───── Data for this exercise

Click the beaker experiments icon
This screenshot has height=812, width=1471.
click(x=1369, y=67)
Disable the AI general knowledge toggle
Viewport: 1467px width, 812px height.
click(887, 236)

──────────

Task directions » An unaltered copy of the listing above must form the answer.

Completed exercise »
Click the beaker experiments icon
This screenshot has height=812, width=1471.
click(x=1369, y=67)
Disable the AI general knowledge toggle
Viewport: 1467px width, 812px height.
click(887, 236)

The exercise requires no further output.